By this time, however, Wei Yonglong had caught onto what the Magala were doing. Although they had every legal right to present their tribute to the emperor instead of the governor, Wei had his soldiers invent some bogus charges against the Magala delegations and had their goods seized. The delegations wre sent home with a warning. Meanwhile, two new delegations were on their way with tribute for the emperor; these delegations were likewise detained, had their goods seized, and were sent home with a message to the leaders of the Two Magala Nations: next year, in 1574, the Magala were to send tribute to Ningbo for both 1573 and ’74, and they were to continue sending tribute to Ningbo, not to Beijing.

Outraged, the Magala chiefs refused to send any tribute at all until their treaty right to send tribute to Beijing was respected. A legal battle ensued, with the Magala arguing their case in court while Wei used every dirty trick in the book to drag the case out for as long as humanly possible in the hopes that the Magala would give up. However, the Magala did not give up, so the case dragged on through ’73 and ’74 until 1575, at which point Wei Yonglong finally decided to change tactics. He declared the Two Magala Nations to be in rebellion on account of their failure to send tribute for the past several years. Because they were now in rebellion, the Magala could no longer plead their case in court; the case was thrown out and the people who’d been representing the Magala were arrested and imprisoned.

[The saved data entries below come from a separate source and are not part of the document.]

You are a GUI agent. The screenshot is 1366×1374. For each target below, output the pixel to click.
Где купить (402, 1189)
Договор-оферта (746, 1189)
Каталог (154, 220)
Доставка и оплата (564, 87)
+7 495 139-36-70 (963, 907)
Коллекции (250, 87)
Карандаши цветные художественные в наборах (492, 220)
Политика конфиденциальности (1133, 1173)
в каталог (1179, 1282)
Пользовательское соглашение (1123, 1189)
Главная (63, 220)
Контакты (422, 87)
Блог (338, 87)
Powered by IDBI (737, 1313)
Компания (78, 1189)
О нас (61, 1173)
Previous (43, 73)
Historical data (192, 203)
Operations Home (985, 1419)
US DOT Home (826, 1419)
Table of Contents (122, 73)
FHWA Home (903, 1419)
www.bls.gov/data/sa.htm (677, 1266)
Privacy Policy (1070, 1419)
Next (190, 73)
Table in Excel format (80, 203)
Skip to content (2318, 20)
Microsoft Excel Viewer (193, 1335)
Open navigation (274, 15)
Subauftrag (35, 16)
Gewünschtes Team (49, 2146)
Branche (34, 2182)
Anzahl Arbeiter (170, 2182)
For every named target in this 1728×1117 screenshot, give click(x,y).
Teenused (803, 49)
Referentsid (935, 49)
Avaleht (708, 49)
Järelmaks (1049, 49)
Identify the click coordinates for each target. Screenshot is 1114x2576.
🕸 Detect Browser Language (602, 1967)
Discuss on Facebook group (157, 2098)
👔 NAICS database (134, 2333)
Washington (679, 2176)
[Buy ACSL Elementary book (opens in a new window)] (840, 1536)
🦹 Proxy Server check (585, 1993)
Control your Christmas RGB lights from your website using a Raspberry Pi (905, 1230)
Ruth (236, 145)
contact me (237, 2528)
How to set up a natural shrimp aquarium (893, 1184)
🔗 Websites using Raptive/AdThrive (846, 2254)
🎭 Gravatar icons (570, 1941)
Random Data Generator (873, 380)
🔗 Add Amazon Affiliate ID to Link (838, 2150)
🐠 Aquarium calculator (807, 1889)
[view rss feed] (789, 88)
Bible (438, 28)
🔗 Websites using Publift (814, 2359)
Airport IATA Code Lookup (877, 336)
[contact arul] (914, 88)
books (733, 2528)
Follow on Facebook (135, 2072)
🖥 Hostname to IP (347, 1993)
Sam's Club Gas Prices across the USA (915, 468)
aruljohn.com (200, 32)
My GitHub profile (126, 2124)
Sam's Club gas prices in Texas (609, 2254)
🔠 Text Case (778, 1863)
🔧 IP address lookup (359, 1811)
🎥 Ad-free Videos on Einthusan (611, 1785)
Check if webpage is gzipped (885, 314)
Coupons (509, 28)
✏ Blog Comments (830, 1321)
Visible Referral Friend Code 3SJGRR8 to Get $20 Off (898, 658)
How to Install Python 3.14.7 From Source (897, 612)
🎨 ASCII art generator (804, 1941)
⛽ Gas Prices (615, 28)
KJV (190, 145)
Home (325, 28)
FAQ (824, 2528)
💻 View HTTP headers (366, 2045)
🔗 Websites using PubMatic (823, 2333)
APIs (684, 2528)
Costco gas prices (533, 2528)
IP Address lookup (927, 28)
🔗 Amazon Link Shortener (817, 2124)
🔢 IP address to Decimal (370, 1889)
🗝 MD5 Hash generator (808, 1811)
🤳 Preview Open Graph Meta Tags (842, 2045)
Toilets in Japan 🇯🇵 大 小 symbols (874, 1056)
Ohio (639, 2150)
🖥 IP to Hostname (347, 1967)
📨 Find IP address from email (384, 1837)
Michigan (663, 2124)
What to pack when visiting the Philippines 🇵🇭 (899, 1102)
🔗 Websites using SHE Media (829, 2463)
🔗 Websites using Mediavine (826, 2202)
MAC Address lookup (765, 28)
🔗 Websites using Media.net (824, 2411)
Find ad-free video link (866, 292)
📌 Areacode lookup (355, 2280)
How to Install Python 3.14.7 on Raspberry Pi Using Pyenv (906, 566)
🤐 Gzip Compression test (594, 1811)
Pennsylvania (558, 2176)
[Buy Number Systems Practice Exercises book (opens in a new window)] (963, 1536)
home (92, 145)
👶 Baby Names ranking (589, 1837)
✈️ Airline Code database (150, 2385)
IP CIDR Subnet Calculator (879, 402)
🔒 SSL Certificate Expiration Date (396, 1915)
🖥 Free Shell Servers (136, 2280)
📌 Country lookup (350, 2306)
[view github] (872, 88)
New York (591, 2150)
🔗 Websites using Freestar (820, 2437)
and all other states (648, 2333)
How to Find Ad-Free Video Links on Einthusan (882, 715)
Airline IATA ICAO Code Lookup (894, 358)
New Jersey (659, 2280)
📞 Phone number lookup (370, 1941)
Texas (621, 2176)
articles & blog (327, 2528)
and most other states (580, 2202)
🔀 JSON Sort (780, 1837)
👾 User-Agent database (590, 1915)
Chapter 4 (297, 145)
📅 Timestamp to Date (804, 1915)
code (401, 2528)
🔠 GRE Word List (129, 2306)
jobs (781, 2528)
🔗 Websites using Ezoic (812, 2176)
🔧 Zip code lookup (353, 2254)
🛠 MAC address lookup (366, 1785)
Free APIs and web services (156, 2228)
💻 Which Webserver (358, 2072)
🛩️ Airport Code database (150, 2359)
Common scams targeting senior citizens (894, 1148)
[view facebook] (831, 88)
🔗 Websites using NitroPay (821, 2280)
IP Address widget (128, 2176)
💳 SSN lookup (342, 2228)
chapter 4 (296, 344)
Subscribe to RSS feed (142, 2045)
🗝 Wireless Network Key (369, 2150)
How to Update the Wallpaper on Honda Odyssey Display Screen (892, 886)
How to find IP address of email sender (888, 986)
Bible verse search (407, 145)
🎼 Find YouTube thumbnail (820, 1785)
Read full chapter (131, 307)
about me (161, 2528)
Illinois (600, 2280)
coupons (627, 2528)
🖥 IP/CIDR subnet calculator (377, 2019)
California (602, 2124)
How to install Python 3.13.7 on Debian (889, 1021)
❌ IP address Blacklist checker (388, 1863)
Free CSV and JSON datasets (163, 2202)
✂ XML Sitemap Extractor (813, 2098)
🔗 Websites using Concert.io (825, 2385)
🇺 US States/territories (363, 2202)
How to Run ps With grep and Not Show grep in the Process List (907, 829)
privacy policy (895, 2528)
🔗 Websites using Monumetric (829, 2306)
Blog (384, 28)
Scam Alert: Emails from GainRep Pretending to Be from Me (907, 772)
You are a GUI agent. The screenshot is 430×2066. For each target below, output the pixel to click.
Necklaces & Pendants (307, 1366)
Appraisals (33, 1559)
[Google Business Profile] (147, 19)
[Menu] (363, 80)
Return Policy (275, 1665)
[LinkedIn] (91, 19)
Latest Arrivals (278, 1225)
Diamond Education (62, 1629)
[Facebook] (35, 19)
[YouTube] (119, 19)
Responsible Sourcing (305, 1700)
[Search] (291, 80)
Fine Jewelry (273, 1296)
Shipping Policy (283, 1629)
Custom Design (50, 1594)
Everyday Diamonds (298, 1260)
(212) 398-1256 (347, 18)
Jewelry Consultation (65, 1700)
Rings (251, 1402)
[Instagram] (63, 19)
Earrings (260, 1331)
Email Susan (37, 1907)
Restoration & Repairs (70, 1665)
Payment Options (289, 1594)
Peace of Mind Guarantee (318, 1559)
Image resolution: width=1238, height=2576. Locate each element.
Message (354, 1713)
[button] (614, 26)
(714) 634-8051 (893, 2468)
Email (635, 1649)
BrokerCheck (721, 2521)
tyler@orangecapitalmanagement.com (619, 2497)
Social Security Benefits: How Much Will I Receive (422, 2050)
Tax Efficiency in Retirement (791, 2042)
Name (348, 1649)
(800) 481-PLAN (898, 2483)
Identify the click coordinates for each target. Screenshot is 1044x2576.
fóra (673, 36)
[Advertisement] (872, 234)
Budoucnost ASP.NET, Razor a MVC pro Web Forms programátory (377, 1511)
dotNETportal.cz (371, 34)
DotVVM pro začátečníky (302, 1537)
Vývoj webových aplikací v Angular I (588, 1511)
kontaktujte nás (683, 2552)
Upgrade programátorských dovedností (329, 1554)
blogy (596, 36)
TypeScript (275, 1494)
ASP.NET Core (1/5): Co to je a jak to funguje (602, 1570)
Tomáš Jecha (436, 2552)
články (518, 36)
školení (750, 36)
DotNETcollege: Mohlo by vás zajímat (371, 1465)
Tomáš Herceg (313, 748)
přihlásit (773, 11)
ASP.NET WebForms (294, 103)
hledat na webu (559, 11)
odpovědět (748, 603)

Wei Yonglong sent 2,000 braves to Yiwuxian Prefecture under the command of General Tang Liangfu, where they clashed with Magala braves. However, the Magala were not in any way prepared for a war; they’d been mostly at peace with the Xinguans and their fellow Prior neighbours since the creation of Yiwuxian Prefecture in 1507. Resistance was, therefore, minimal. The Yiwuxian Expedition killed around 100 people, arrested 400 more, and seized almost everything that wasn’t nailed down, including 5,000 livestock. Then the expedition returned to Ningbo with its booty.

Shocked at the suddent outburst of violence, the Magala were divided about what to do next. Some said they should bite the bullet and just pay the tribute. Others had their livelihoods ruined by the expedition. They had relied heavily on their livestock and hunting for furs to make a living, and with their stockpile of furs taken and their livestock driven off, many had no alternatives. To make ends meet, they turned to banditry by stealing livestock and foodstuffs from neighbouring Xinguan settlers. The settlers retaliated without differntiating between bandits and peaceful Magala. And so began the Magala Uprising.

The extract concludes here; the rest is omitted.